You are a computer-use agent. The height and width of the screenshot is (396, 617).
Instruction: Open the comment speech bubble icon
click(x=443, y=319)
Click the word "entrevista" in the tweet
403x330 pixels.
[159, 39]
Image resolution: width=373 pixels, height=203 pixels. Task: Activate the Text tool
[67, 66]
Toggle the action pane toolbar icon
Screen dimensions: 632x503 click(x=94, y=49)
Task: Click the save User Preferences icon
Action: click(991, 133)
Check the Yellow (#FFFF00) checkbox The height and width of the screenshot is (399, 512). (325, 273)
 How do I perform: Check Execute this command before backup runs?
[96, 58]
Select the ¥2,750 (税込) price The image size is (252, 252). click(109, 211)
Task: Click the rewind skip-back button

Exercise objective
Repeat all of the items above word for word, line by line.

Final answer
You are a computer-use agent. The height and width of the screenshot is (396, 617).
Instruction: Open the comment speech bubble icon
click(x=443, y=319)
Click the word "entrevista" in the tweet
403x330 pixels.
[159, 39]
Image resolution: width=373 pixels, height=203 pixels. Task: Activate the Text tool
[67, 66]
Toggle the action pane toolbar icon
Screen dimensions: 632x503 click(x=94, y=49)
Task: Click the save User Preferences icon
Action: click(991, 133)
Check the Yellow (#FFFF00) checkbox The height and width of the screenshot is (399, 512). (325, 273)
 How do I perform: Check Execute this command before backup runs?
[96, 58]
Select the ¥2,750 (税込) price The image size is (252, 252). click(109, 211)
Task: Click the rewind skip-back button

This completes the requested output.